Monday, November 24, 2008
Werewolves of Reuse
I hate Kid Rock. I really hate Kid Rock. I thought that long-haired, hoarse-voiced rocker/rapper from Detroit saw his career go down in flames years ago. However, a few months ago, I turn on the radio and on comes a song that I believe to be the classic "Werewolves of London" by Warren Zevon. I'm ready to enjoy the song, and then Kid Rock's voice comes in out of nowhere for his song "All Summer Long." It's as if he grabbed a microphone at a karaoke bar and just started making up his own lyrics and melody.
I am in no way, shape, or form impressed by musicians and rappers that "borrow" old hits and exploit them to fill their own pockets. I don't care how much permission he might have obtained, I see Kid Rock's "All Summer Long" as a blatant ripoff that diminishes the integrity of the original song.

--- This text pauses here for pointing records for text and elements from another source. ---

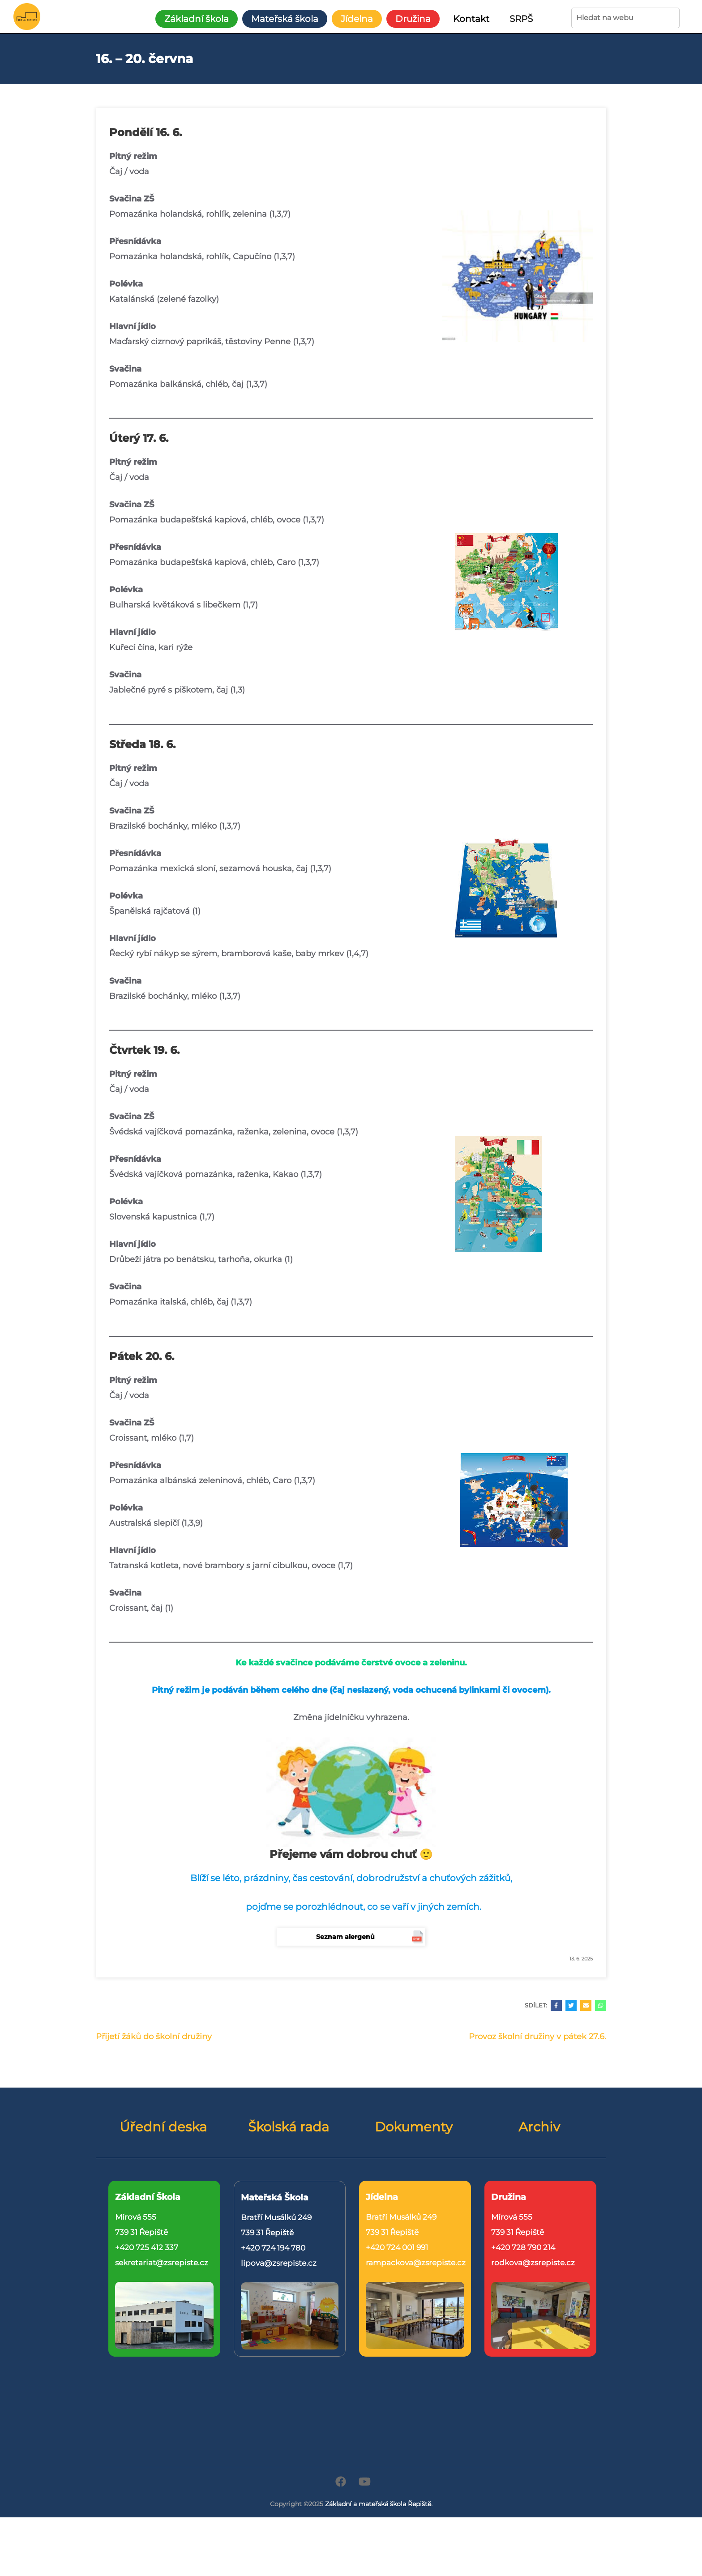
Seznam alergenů (345, 1937)
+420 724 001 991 (397, 2247)
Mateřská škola (284, 18)
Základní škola (196, 18)
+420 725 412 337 (146, 2247)
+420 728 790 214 (523, 2247)
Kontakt (471, 18)
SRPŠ (521, 18)
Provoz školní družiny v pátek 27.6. (537, 2036)
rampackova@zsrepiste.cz (416, 2262)
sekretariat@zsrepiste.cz (161, 2262)
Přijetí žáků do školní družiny (154, 2036)
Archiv (539, 2126)
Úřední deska (163, 2126)
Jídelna (357, 18)
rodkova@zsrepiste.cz (533, 2262)
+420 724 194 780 (273, 2247)
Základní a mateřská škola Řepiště (378, 2504)
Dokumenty (414, 2126)
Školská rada (288, 2126)
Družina (413, 18)
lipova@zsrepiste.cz (279, 2263)
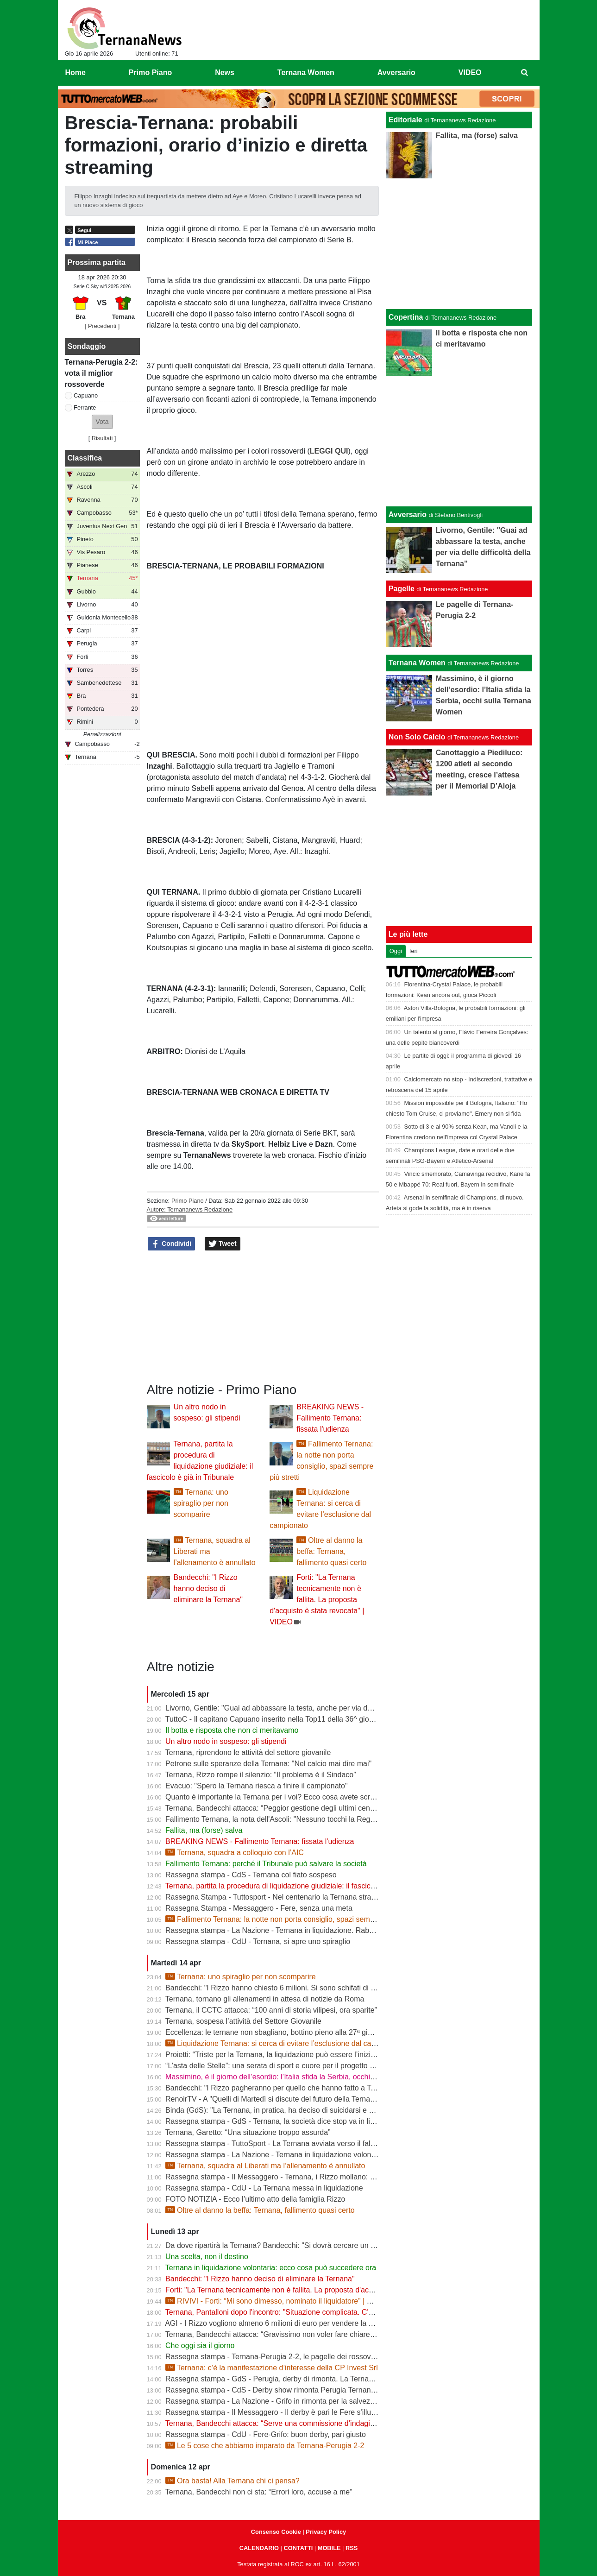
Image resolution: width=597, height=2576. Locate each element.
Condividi (171, 1244)
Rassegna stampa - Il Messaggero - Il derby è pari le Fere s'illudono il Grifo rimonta (301, 2412)
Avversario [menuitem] (396, 72)
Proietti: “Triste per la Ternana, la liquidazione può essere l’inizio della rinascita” (294, 2054)
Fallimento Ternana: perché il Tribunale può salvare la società (266, 1864)
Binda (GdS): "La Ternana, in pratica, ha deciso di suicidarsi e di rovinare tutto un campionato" (319, 2110)
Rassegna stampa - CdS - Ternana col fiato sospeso (251, 1875)
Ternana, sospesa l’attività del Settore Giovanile (243, 2021)
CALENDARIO (259, 2547)
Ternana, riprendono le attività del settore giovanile (248, 1752)
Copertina (406, 317)
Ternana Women (417, 663)
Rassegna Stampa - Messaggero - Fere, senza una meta (258, 1908)
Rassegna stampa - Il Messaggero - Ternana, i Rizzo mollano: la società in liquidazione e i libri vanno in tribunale (349, 2177)
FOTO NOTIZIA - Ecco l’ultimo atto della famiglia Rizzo (255, 2199)
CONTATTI (298, 2547)
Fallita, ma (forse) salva (203, 1830)
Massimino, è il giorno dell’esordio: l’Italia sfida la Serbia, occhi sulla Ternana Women (304, 2077)
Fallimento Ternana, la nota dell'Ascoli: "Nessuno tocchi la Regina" (274, 1819)
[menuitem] (524, 72)
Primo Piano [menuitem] (150, 72)
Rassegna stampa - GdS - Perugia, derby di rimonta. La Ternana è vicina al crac (296, 2379)
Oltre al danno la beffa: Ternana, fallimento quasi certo (331, 1551)
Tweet (222, 1244)
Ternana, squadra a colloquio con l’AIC (234, 1852)
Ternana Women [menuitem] (305, 72)
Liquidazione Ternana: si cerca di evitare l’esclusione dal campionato (283, 2043)
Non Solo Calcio (417, 737)
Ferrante (85, 407)
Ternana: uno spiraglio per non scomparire (201, 1503)
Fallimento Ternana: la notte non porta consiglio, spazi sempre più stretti (289, 1919)
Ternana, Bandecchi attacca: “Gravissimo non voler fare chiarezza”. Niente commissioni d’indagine (326, 2334)
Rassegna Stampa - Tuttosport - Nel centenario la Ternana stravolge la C (284, 1897)
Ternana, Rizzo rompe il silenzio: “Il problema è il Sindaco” (260, 1775)
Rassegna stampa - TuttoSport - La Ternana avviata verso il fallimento (279, 2143)
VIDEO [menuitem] (470, 72)
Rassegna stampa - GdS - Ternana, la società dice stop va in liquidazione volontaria (302, 2121)
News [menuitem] (224, 72)
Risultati (102, 438)
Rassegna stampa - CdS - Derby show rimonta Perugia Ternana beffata (282, 2390)
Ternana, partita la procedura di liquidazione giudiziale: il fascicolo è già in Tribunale (302, 1886)
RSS (352, 2547)
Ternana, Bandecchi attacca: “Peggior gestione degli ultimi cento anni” (280, 1808)
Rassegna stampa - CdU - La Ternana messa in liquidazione (264, 2188)
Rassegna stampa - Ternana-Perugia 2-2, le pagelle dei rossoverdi (274, 2357)
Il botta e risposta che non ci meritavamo (231, 1730)
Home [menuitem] (75, 72)
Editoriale (405, 120)
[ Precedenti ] (102, 325)
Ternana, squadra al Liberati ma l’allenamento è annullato (265, 2166)
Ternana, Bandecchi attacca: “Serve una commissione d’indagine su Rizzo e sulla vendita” (313, 2423)
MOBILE (329, 2547)
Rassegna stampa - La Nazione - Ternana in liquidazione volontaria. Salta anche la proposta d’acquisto (334, 2155)
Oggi (396, 950)
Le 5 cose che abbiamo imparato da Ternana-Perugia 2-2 (264, 2446)
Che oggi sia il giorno (199, 2345)
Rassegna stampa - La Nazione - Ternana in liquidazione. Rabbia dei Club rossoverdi (305, 1930)
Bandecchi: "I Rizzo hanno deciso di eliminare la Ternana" (208, 1588)
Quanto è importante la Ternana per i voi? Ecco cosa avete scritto (272, 1797)
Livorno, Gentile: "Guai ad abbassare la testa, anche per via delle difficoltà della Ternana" (311, 1708)
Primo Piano (187, 1200)
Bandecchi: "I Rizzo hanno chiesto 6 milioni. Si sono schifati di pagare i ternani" (295, 1988)
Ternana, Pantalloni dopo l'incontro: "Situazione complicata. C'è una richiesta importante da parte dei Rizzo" (341, 2312)
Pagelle (402, 589)
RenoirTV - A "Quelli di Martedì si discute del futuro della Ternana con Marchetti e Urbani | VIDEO (324, 2099)
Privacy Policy (326, 2531)
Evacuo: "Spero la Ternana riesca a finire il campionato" (256, 1786)
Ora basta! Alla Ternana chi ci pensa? (232, 2481)
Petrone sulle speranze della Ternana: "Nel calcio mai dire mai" (268, 1764)
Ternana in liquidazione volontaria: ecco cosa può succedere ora (270, 2268)
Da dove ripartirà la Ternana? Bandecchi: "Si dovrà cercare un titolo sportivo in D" (298, 2245)
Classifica (85, 458)
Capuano (86, 395)
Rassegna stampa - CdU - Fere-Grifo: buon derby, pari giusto (265, 2434)
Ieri (413, 950)
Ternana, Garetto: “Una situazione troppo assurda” (248, 2132)
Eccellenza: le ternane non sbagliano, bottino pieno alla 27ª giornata (277, 2032)
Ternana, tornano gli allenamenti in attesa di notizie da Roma (264, 1999)
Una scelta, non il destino (206, 2256)
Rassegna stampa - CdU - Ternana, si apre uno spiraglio (257, 1941)
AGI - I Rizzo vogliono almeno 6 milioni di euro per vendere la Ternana (280, 2323)
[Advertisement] (459, 441)
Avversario (408, 514)
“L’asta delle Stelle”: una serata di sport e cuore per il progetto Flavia (277, 2066)
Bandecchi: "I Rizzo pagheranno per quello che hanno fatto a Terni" (275, 2088)
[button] (102, 422)
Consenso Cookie (276, 2531)
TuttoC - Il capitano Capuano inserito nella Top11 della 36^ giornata (275, 1719)
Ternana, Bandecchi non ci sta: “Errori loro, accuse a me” (258, 2492)
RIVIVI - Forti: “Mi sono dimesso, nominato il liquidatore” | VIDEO (277, 2301)
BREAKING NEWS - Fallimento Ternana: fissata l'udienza (330, 1418)
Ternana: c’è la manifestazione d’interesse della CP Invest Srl (271, 2368)
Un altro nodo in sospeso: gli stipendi (226, 1741)
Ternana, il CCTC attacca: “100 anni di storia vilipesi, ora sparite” (271, 2010)
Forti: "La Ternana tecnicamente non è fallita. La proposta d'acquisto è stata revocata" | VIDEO (317, 1599)
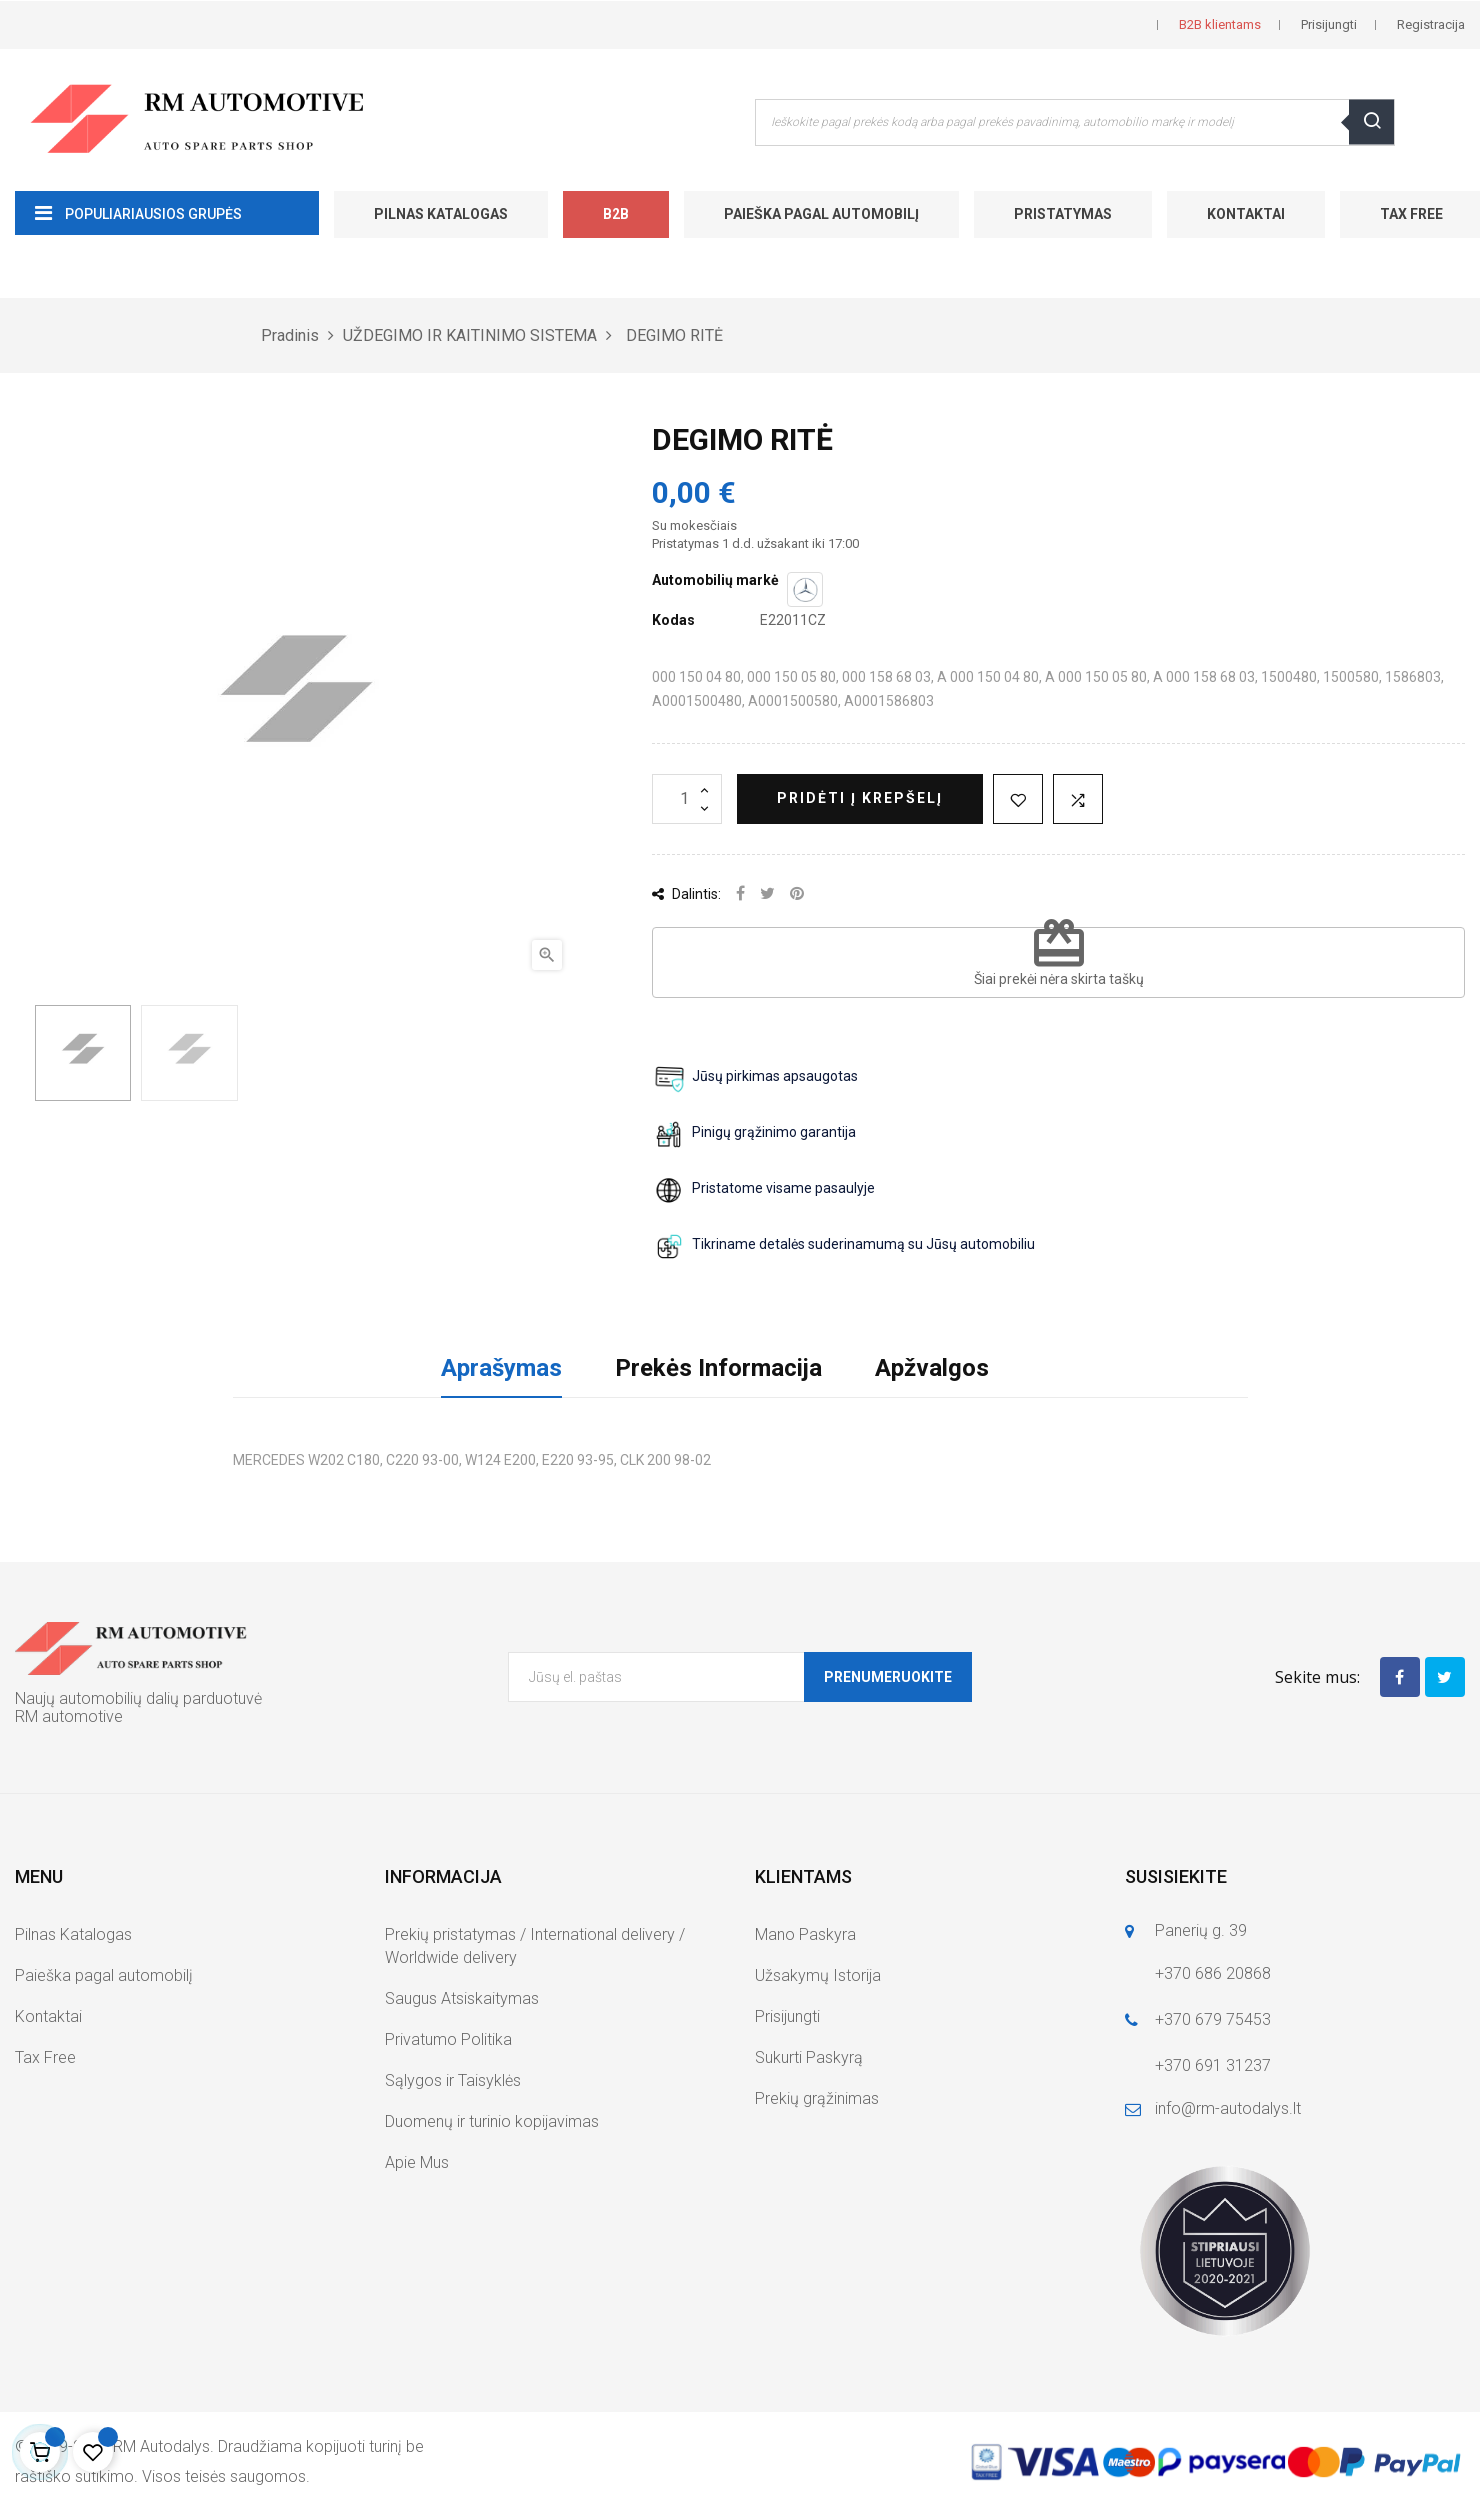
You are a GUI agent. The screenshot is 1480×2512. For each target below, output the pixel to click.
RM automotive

Borrowing and reuse, however, can have a very positive effect on software development. Plenty of companies offer development products that let teams reuse an environment for large scale projects, and this is increasingly true with more software-as-a-service and on-demand products. Mashups also embrace reuse, as companies like Serena and Kapow offer customized, already-created mashups that users can tinker with and add to. With an ever-growing focus on open source, developers frequently access existing source code written by the largest corporations and some of the most brilliant minds in the industry, and then experiment with it.
So while reuse and borrowing doesn't do the trick for me in music, software developers, keep rocking with that existing code.